The Imitation Game (2014)

Alan Turing is the perfect subject for a good old-fashioned movie biopic. There’s wartime intrigue, stormy personal drama, a man working against the odds, a man seen as an eccentric, plenty of modern day relevance and a sense that the film is making up for an injustice. Turing’s work at deciphering the most bafflingly coded German military radio transmissions during World War II was so important to the Allies and so ingenious that it was kept confidential for decades. His work was a secret weapon best kept that way. Winston Churchill himself sang the most lavish of praise for his efforts.

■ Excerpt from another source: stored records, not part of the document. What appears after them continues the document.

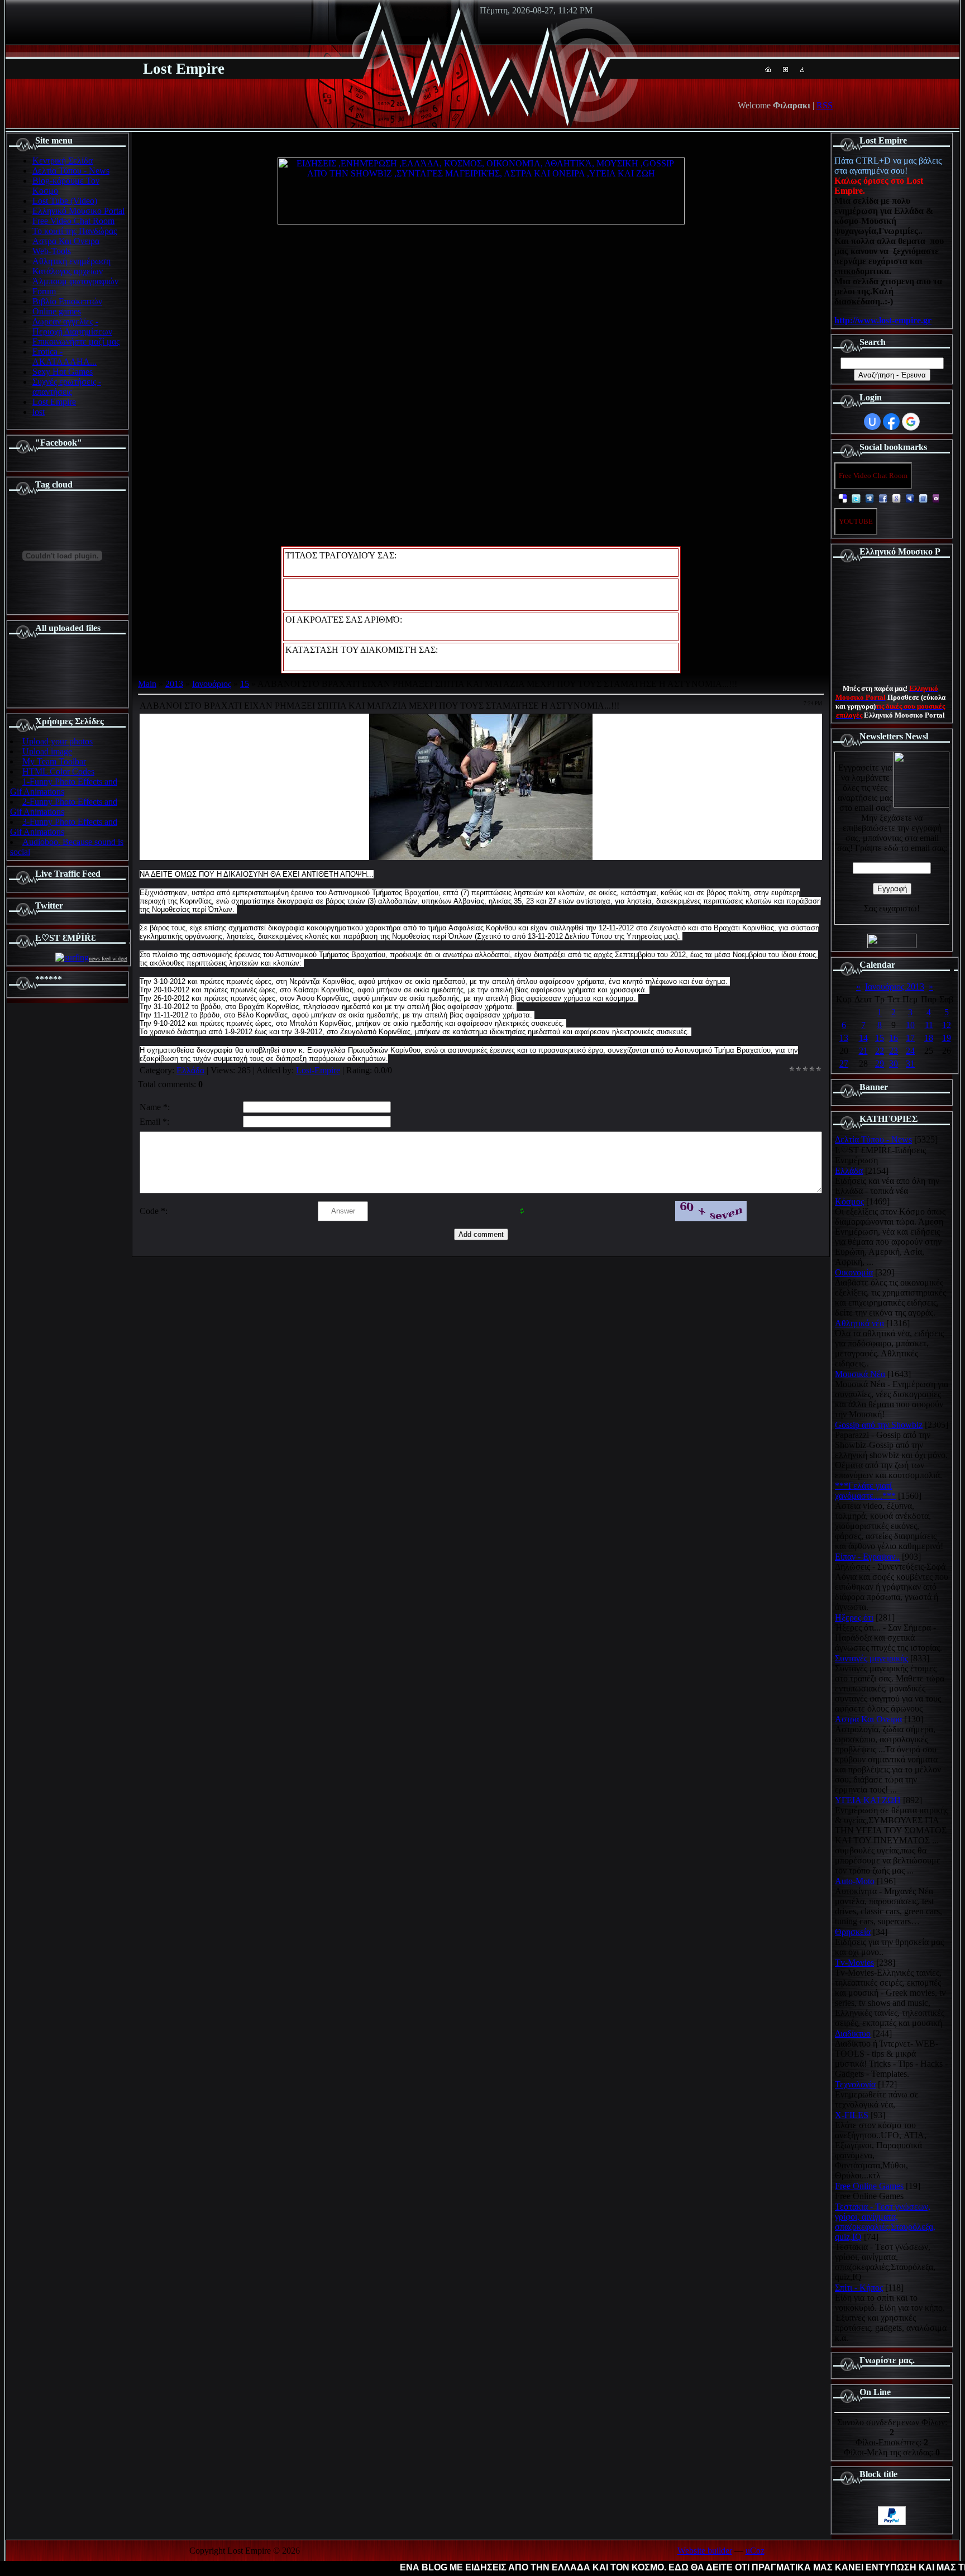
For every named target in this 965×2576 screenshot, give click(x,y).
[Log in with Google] (911, 422)
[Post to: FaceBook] (883, 498)
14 (863, 1038)
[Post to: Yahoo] (936, 498)
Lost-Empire (318, 1070)
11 (929, 1025)
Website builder (704, 2550)
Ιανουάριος (211, 684)
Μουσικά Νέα (860, 1374)
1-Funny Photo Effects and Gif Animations (63, 786)
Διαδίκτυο (853, 2033)
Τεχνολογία (855, 2084)
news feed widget (108, 958)
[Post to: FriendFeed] (923, 498)
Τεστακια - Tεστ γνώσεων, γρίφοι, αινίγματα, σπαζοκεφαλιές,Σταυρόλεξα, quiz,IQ (885, 2222)
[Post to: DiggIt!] (869, 498)
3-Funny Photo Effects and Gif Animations (63, 827)
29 (879, 1063)
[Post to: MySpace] (909, 498)
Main (147, 684)
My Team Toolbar (54, 761)
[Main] (768, 69)
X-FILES (851, 2115)
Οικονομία (854, 1272)
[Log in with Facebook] (891, 421)
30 (893, 1063)
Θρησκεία (853, 1932)
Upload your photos (57, 741)
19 (946, 1038)
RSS (824, 105)
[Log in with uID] (872, 421)
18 (928, 1038)
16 (893, 1038)
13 (843, 1038)
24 (910, 1050)
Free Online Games (869, 2186)
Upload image (47, 751)
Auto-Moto (855, 1881)
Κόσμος (849, 1201)
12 (946, 1025)
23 (893, 1050)
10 (910, 1025)
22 (879, 1050)
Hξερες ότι (854, 1617)
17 (910, 1038)
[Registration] (785, 69)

Turing never fired a bullet, never flew a plane, never bled and never got a speck of foreign mud on him, but he was a war hero in his own way, in a laboratory, building a room-sized machine that’s come to be credited as an early computer. He’d die in obscurity in 1954, not even famous enough to be considered forgotten and under persecution for homosexual activities. This movie version of the story—its primary, screen-credited resource being the Andrew Hodges book—gives it the stately treatment. It hits grand notes and plays the audience like a violin. It skimps on the science for the human drama, which is understandable (this is a movie, after all, not a college textbook). Like most biopics, this leans heavily on the lead actor’s performance and Benedict Cumberbatch knows what he’s doing. He has the tricky task of making Turing an awkward alien who barely knows how to behave among other people, but still magnetic. Director Morten Tyldum steers us into humor in the right places and wisely teases out the mystery of what makes Turing tick. The film’s biggest flaw is that it often reduces its themes to aphorisms that get repeated multiple times in case we missed the first two utterances (I rolled my eyes at a few of these). Its strength is that it’s an absorbing piece of work that holds you to the end and makes you want to read further.